Gösterilen Metin -

★ ★ ★ ★ ★ ★ ★

1. İçeriğe git
  2. Ana menüye git
  3. DW'nin diğer sayfalarına git

Trump 2.0: Tehditlerle şekillenen NATO dönemi

Berrak Güngör
22 Kasım 2024

NATO'yu eleştiren, yüksek savunma harcamaları talep eden ve ABD'yi ittifaktan çekme tehditleriyle gündeme gelen Trump'ın ikinci döneminde ittifakta neler olacak?

★ ★ ★ ★ ★ ★ ★

Sağlanan Veriler -
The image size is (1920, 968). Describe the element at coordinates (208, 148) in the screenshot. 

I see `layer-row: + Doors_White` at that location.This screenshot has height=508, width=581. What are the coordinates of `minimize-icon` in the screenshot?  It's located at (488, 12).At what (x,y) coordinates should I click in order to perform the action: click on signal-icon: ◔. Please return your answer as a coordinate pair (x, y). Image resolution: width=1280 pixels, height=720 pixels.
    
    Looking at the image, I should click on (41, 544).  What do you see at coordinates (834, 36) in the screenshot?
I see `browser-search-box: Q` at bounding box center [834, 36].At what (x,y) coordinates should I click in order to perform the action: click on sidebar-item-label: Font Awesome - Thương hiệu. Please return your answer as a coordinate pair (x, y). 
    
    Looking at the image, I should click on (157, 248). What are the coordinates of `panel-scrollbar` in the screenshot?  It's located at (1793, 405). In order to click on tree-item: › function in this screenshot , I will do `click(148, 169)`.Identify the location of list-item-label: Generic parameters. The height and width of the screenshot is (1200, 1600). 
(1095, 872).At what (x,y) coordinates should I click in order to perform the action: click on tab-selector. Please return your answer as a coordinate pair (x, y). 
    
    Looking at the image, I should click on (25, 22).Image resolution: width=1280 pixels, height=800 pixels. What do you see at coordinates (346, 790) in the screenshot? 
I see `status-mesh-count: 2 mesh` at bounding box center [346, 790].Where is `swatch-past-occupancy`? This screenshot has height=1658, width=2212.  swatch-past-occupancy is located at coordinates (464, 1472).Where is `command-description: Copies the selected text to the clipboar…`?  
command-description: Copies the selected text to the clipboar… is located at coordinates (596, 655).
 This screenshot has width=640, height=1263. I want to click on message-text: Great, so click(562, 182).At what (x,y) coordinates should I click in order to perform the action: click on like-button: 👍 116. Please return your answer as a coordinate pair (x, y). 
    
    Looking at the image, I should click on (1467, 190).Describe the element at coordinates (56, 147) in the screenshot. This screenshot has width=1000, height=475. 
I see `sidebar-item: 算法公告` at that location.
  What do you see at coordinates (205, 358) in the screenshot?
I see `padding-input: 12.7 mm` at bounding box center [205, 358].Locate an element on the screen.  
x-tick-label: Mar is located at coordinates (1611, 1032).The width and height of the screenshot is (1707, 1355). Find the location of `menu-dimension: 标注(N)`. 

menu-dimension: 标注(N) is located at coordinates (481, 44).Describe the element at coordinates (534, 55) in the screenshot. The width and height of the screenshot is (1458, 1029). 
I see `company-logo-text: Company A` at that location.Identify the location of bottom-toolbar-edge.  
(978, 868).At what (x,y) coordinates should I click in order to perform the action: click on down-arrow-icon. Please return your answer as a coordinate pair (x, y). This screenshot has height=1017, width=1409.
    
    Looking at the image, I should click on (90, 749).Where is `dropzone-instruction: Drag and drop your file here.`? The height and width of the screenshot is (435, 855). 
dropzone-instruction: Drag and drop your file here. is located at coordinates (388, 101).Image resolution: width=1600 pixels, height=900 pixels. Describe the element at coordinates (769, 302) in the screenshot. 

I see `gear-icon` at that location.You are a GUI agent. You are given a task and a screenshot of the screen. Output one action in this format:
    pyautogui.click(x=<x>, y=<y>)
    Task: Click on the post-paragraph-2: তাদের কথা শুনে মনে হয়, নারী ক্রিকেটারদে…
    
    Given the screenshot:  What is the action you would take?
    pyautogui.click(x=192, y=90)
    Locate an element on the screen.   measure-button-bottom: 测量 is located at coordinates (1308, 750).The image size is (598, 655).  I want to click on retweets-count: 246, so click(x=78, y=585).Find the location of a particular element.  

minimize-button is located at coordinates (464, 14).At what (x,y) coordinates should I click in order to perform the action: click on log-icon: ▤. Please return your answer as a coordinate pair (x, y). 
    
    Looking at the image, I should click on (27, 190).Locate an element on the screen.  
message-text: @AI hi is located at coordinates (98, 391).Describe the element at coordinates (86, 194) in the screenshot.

★ ★ ★ ★ ★ ★ ★

Alıştırmalar -
• 1. Trump ve NATO üzerine olan metinde "Trump 2.0: Tehditlerle" ifadesiyle başlayıp "ittifakta neler olacak?" ifadesiyle biten bölümün tamamını hiçbir değişiklik yapmadan yineleyin.
• 2. Trump ve NATO üzerine olan metindeki şu cümleyi İngilizceye çevirin: "NATO'yu eleştiren, yüksek savunma harcamaları talep eden ve ABD'yi ittifaktan çekme tehditleriyle gündeme gelen Trump'ın ikinci döneminde ittifakta neler olacak?"
• 3. Trump ve NATO üzerine olan metne göre aşağıdaki ifadelerin her biri doğru mu? Her biri için evet ya da hayır deyin ve kararı belirleyen sözcükleri metinden aynen aktarın.
(a) Metnin yazarı Berrak Güngör'dür.
(b) Metin 22 Ekim 2024 tarihini taşır.
(c) Trump, yüksek savunma harcamalarını eleştiren biri olarak anılır.
Veriler, metinden bağımsız ayrı bir malzemedir.

Cevaplar -
• 1.
Trump 2.0: Tehditlerle şekillenen NATO dönemi

Berrak Güngör
22 Kasım 2024

NATO'yu eleştiren, yüksek savunma harcamaları talep eden ve ABD'yi ittifaktan çekme tehditleriyle gündeme gelen Trump'ın ikinci döneminde ittifakta neler olacak?

• 2. What will happen in the alliance during the second term of Trump, who has made headlines by criticizing NATO, demanding high defense spending and threatening to pull the US out of the alliance?

• 3.
(a) Evet: "Berrak Güngör"
(b) Hayır: "22 Kasım 2024"
(c) Hayır: "yüksek savunma harcamaları talep eden"